Summary: This is a sermon preached on Independence, Fourth of July, Sunday in 2007, based on John 8:31-38. The theme is that only Jesus can give us true freedom.
Free to Do What I Want???
I am still a fan of the Beatles and admire Paul McCartney and Ringo Starr, but I have never been into the Rolling Stones and Mick Jagger. I didn’t realize until this week that Mick and the Stones recorded the song “I’m Free” on September 6-7, 1965. That was at the beginning of my senior year in high school. The song was composed by Mick Jagger and Keith Richards. The current, television commercial for the Chase Freedom Card led me to make that discover. The Stones’ original version of the song is the theme for the commercial that has been airing frequently these past several weeks on television and immediately catches our attention.
It features butterflies flying freely through the air and announces: “Introducing Chase Freedom. It feels like no other credit card in the world, and it works like no other card too. Feel free to choose cash back, and then change to points, and then change again, all with the same card and without loosing a thing. That’s freedom, Chase Freedom. Get it free at Chase.com/Freedom.” [SOURCE: http://www.youtube.com/watch?v=zguxl2Q-OCc&feature=PlayList&p=D0330F0BFC99964D&index=22]. Continually you hear in the background Mick Jagger singing:
I’m free to do what I want any old time.
I’m free to do what I want any old time,
So love me, hold me, love me, hold me.
I’m free any old time to get what I want.
On this Independence Sunday, nearly 231 years after the birth of The United States of America, we still hear Jesus calling, inviting, and reassuring us: “So if the Son sets you free, you will be free indeed.” That’s true, genuine freedom, but does it mean that “I’m free to do what I want any old time?” What kind of freedom does Jesus give to those who put their trust in Him? Does being a Christian give me the freedom to “do as I please?” Does it mean “I’m free to do what I want any old time?”
Freedom is expressed in many ways and often means different things to different people. It may be personal or social in nature and often expresses social, economic, financial, political, or spiritual overtones. Many of us remember the CBS evening soap opera DALLAS that aired from 1978 to 1991. I remember the episode after J. R. and Sue Ellen’s divorce in which her financial planner assured her that she was worth four million dollars in her own right and thus could declare financial independence from J. R. That’s personal, financial independence.

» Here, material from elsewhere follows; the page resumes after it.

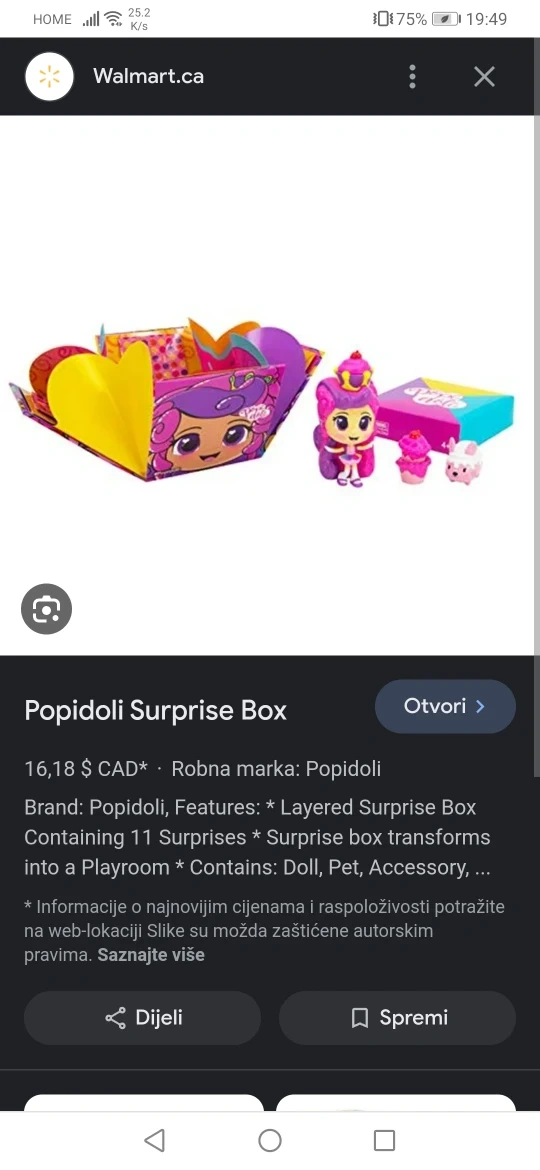The height and width of the screenshot is (1170, 540).
Task: Tap the first related image card below
Action: [144, 1103]
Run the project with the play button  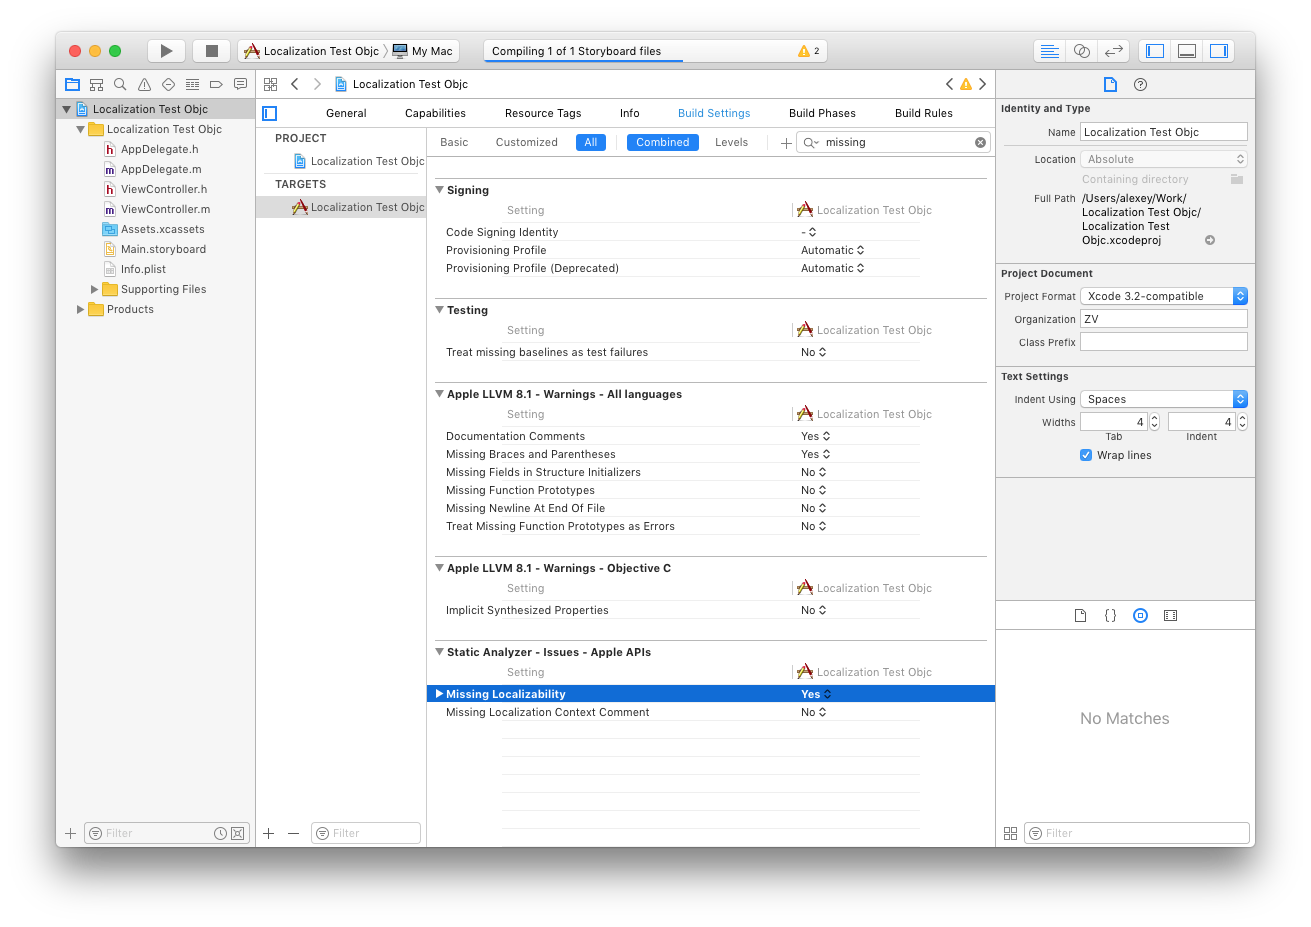(166, 50)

Political freedom becomes a reality when one country gains independence from another, when a territory that was once a colony of a stronger nation becomes self-governing in its own right. The former colony gains political autonomy and is no longer under foreign rule. For our country that happened on July 4, 1776, when we declared our independence from Great Britain and the rule of King George III. Social freedom is more personal in nature. It grants individuals the right to act, speak, and think without arbitrary restrictions from government officials, a tyrannical dictator, or other oppressive outside power. Freedom oftentimes is synonymous with liberty, independence, and emancipation.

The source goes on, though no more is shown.